Babies who do not receive breastmilk do not receive protection from illnesses provided by the mother's antibodies and other components that come in her milk. These babies are more likely to get diarrhoea and respiratory and ear infections. Diarrhoea and respiratory infections, such as pneumonia, can be deadly in babies and young children.
Feeding the baby breastmilk substitutes can cause poor growth or illness if (1) too much or too little water is added, (2) the water is not from a safe source and/or (3) the bottles and teats are not cleaned properly. Powdered breastmilk substitutes may contain harmful bacteria that can cause illness. Studies suggest that children fed breastmilk substitutes, as compared to breastfed children, are at greater risk of childhood obesity and some chronic illnesses, such as heart disease, later in life.

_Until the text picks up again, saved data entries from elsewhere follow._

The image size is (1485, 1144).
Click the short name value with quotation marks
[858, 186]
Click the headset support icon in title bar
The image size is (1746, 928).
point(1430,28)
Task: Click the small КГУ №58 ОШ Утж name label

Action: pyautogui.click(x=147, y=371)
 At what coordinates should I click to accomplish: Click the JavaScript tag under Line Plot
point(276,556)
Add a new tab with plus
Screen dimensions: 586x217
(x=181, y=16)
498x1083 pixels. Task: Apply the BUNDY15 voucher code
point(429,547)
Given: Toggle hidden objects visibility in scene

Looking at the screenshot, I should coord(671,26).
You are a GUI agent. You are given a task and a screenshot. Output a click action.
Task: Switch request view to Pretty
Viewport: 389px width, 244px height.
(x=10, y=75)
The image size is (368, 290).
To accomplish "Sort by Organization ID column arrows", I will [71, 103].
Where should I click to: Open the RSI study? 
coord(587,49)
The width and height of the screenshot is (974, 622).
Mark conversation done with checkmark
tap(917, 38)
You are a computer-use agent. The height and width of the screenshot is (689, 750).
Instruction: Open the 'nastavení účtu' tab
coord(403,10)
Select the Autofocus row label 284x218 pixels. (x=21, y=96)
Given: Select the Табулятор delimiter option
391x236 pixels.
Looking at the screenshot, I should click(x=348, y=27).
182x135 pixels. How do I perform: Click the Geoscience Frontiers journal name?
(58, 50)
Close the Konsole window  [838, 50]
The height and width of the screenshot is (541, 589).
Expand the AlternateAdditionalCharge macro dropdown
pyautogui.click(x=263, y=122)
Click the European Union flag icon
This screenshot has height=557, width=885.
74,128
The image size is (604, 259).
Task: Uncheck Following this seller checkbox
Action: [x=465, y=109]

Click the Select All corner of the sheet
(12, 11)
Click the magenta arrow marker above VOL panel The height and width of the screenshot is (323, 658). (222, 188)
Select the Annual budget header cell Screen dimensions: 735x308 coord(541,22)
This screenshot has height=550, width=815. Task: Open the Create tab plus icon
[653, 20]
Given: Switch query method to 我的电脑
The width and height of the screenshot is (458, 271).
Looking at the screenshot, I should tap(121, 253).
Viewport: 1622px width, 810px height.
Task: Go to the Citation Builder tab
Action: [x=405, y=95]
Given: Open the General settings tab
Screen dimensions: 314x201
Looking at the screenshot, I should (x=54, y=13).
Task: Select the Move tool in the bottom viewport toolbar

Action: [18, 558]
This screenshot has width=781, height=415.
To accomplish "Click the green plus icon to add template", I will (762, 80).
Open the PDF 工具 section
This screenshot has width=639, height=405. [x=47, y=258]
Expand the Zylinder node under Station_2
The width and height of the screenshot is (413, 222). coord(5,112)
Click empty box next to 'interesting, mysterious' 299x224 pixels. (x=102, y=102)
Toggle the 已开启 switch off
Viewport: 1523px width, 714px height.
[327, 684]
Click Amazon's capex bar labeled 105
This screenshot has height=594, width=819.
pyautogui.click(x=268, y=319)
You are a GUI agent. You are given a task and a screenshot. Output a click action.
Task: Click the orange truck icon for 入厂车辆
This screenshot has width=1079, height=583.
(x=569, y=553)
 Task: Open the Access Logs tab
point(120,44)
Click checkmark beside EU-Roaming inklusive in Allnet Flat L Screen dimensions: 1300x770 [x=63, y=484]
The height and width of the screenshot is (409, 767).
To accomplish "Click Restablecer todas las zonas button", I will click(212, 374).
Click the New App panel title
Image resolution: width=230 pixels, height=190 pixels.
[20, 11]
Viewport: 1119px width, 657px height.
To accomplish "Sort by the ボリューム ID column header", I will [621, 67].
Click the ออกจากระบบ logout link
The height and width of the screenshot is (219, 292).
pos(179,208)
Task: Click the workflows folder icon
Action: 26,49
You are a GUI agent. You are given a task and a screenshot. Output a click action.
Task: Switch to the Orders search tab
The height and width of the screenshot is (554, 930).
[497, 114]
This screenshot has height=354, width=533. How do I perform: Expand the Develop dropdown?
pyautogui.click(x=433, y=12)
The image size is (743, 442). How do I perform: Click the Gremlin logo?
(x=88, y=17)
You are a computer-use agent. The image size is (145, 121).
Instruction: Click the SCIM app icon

Feeding the baby breastmilk substitutes can be expensive and particularly risky if parents cannot afford to buy enough of a quality breastmilk substitute. For example, to feed one baby for the first six months requires 20 kilograms (about 40 tins) of infant formula. Trained health workers should inform all parents considering the use of breastmilk substitutes about the costs.
If it is necessary to feed the baby with formula, it is important to boil clean drinking water first and then add the hot water to the powdered formula. The water should not be added after it has cooled down. The directions for mixing should be carefully followed. This ensures that the right amounts of formula and safe water are mixed and that the process is hygienic. Before giving the formula to the baby, the mother, father or other caregiver must make sure it is not too hot.
Animal milk and infant formula go bad if left at room temperature (around 20–25 degrees Celsius) for more than two hours. Breastmilk can be stored for up to eight hours at room temperature without going bad. Of course, it is better to safely store all types of milk in a clean, covered container, preferably in a refrigerator.
Cup feeding is safer than bottle feeding because the cup can be easily cleaned with soap and water. Cup feeding also provides some of the contact and stimulation the baby needs, since the person has to hold the baby. Feeding with a cup does not cause problems with suckling at the breast.
The best food for a baby who cannot be breastfed directly is milk expressed from the mother's breast, given from a clean, open cup. Even newborn babies can be fed with an open cup. If it is necessary to feed a baby with a nutritionally adequate breastmilk substitute, it should be fed to the baby by cup.